Questionable Photo...


This photo, part of Fox New's package of coverage of the Princess Diana inquest, shows the people in the car moments before the crash that killed her. The potentially disturbing aspect of this photo, to me, is the expression on the driver's face. Maybe he's just in the middle of talking about how much he hates the paparazzi or maybe he's yawning, but his wide-eyed, open-mouthed expression suggests to me that maybe he's realizing, at that moment, that he's losing control of the car and is about to crash. I can't remember if he survived the crash or not, but if those were his last moments and I were a member of his family, I probably wouldn't want his facial expression at the moment he realized he was about to die out there for anyone with an Internet connection to see.

I can't fault Fox News for putting the pictures on their Web site, though. After all, they are now part of a public record thanks to the inquest, and I suppose some people are still interested in this ten years later. I do, however, think their coverage is a bit sensationalist. I think putting the photo I just described alone on the front page and running a breaking news banner about the accompanying video of Princess Di in a hotel elevator (how exciting) on her last night is a bit much for something that happened ten years ago, especially when it pushes North Korea's agreeement to disable its main nuclear facility out of the lead news spot.

Questionable Content

I think the footage of the tasering of the UF student at the Kerry forum could be considered questionable content. While I don't think the footage was gruesome (you don't see him actually being tasered, you just hear it), I think this footage brings up the controversy over citizen journalism. The networks accepted footage that was not professionally obtained, which a lot of journalists consider to be extremely controversial and are skeptical to do so.

In my opinion, I think that this footage should have been run because it was the only way for them to get the content. I do think, however, that the footage was edited to favor the student because it did not show what happened before his last question.

There is a video of MSNBC's coverage on YouTube at http://youtube.com/watch?v=tCBcOQkUNjI.

Picture of Child Sexual Assault Victim

This picture shows the image of a child who was the victim of a sexual assault. This has been a major story in recent news. The showing of this image is more deviant than it is questionable. Given the information the police were provided, showing the image of the child was necessary. Usually, however the identity of sexual assault victims (especially children) are kept private. But again given the circumstances of this instance such as the unknown location of the girl and the perpatraitor, the child's safety was at risk. I think the showing of this image was very necessary in order to help close the investigation.
One concern that I have about the photo is that it is still up on some online news sites. I think now that the girl has been found "safe" her image should be removed, however sites such as the one included in this URL continue to make this image available to the public even after the girl was found.


questionable photo


This is an incredibly dramatic photo; and quite graphic. However, I think it tells an important story and is important to include in the article. The United States was sending a very specific message about their work in Iraq, and the picture captures this message effectively. It was on the first page of the story, and there was no prior warning to readers.

I don’t know if it is graphic “enough” to warrant an advisory to the public; perhaps it could be on the second page of the article after one click.
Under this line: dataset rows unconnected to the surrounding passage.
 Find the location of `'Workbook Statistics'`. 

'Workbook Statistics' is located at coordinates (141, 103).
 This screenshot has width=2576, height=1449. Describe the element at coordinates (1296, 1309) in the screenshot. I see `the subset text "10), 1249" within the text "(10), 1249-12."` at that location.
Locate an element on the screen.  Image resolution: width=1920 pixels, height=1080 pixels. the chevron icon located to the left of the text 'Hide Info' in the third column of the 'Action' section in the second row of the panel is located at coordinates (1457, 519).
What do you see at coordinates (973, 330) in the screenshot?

Violent pictures are not always bad; this one illustrates a few important points. It shows the news that al-Zarqawi is dead and also conveys how the U.S. is publicizing this information. Although seeing a dead body is certainly shocking, some of the shock value has been reduced because it is a photo of a photo. It could be a "questionable" photo, but I think it's acceptable.


2004 Tsunami Photographs

Hundreds, if not thousands, of photographs showing the devastation of the 2004 tsunami in South Asia inundated the media following the disaster. On Dec. 28, 2004, both the New York Times and the Washington Post emphasized the loss of children with their front page photographs.

The New York Times took up almost the entire front page above the fold with this photograph, to which many people took offense. The Washington Post led with this photograph, also placed above the fold on the front page. I think the Washington Post made the better decision in this case because its picture conveyed more emotion while still maintaining poignancy and taste. Instead of relying on the shock value that comes with the dead bodies of children in the Times' photo, the Posts's photo appropriately conveys the deep sense of loss and devastation without possibly offending individuals the minute they see the front page.

When I found these pictures online, they didn't come with any warnings, especially not the New York Times' photograph. The Washington Post has a slide show under the Photos from the Disaster tab of images from the disaster. The slide show does come with a warning to viewers of violent or graphic content. When scrolling through the photos, I didn't find anything offensive; although dead bodies were shown, they were covered or wrapped in tarp. I personally don't think the warning is necessary, but it is always better to be cautious than to misjudge a readers' reaction. As an editor I would always want to err on the side of caution, so I would keep the warning label on this slide show.

I think it is important to convey to readers the true gravity of any situation, which is why I would keep the pictures in this slide show online, even though they contain dead bodies. However, I believe in maintaining taste and decency, which is why I would not publish the the New York Times' photo in print or online.